INSTRUÇÕES DE TRABALHO:
1. Transcreva, por favor, do texto fornecido o trecho que vai de "Texto recebido em" até "editor do blogue.".
2. Responda com base no texto fornecido:
(a) Em que data foi enviado o telegrama a Cristina Allen?
(b) Em que data foi recebido o texto de Mário Beja Santos?
(c) Que livro seguiu pelo correio, segundo a mensagem de Mário?

Guiné > Bissau > 29 de Julho de 1968 > Lacónico telegrama enviado pelo Mário Beja Santos à sua noiva, Cristina Allen, dizendo: "Viagem magnífica chagámos bem. Saudades. Logo que possa escrevo". Em nota manuscrita que me mandou a acompanhar, em 10 de Outubro de 2006, o documento original, ele esclareceu o seguinte: "Aqui nos telegramas, havia controlo. Só era possível utilizar expressões inócuas e fluídas. Nada de localização, elementso concretos, assuntos bélicos. 'Viagem magnífica chegámos bem' foi a frase que me sugeriram. Guarda, fia no dossiê que tu, um dia, quando eu bater a bota, entregarás no Arquivo Histórico-Militar. Vê se sensibilizas a malta a não deitar nada para o lixo. Teu amigo e admirador, Mário".


Texto e fotos: © Beja Santos (2006). Direitos reservados.


Texto recebido em 6 de Dezembro de 2006. Post nº 26 da série Operação Macaréu à Vista, da autoria de Mário Beja Santos, ex-comandante do Pel Caç Nat 52 (Missirá e Bambadinca, 1968/70) (1).

Caro Luís, este é o penúltimo episódio de 1968. Espero enviá-lo segunda ou terça feira. Volta a fazer milagres, por favor, com as ilustrações. Segue pelo correio o mesmo O Monte dos Vendavais que li em Missirá. Recebe um abraço deste amigo que viveu ontem momentos de alegria enquanto almoçava contigo e te oferecia o exemplar nº 1 de Este Consumo que nos Consome, Mário.


Comentário de L.G.:
Mário, hoje vou provavelmente decepcionar-te. Ou melhor, não pdoerei corresponder às tuas expectativas... Mas esse é também o papel do editor do blogue.
Recebi o teu livro da Emily Brönte, mas não tive tempo de digitalizar a capa. Fica para a próxima, com muita pena minha, já que era a tua empolgante leitura do dia de 25 de Dezembro de 1968. Também não encontrei na Net nenhuma imagem - com capa deste livro, em edição portuguesa (2) - que fosse suficientemente boa e pertencesse ao domínio público.

MATERIAL FORNECIDO:
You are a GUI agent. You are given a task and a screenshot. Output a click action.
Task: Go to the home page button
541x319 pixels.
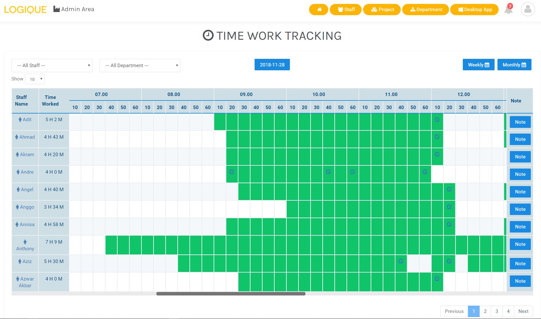(318, 10)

RESPOSTAS POR TAREFA:
1.
Texto recebido em 6 de Dezembro de 2006. Post nº 26 da série Operação Macaréu à Vista, da autoria de Mário Beja Santos, ex-comandante do Pel Caç Nat 52 (Missirá e Bambadinca, 1968/70) (1).

Caro Luís, este é o penúltimo episódio de 1968. Espero enviá-lo segunda ou terça feira. Volta a fazer milagres, por favor, com as ilustrações. Segue pelo correio o mesmo O Monte dos Vendavais que li em Missirá. Recebe um abraço deste amigo que viveu ontem momentos de alegria enquanto almoçava contigo e te oferecia o exemplar nº 1 de Este Consumo que nos Consome, Mário.


Comentário de L.G.:
Mário, hoje vou provavelmente decepcionar-te. Ou melhor, não pdoerei corresponder às tuas expectativas... Mas esse é também o papel do editor do blogue.

2.
(a) 29 de Julho de 1968.
(b) 6 de Dezembro de 2006.
(c) O Monte dos Vendavais.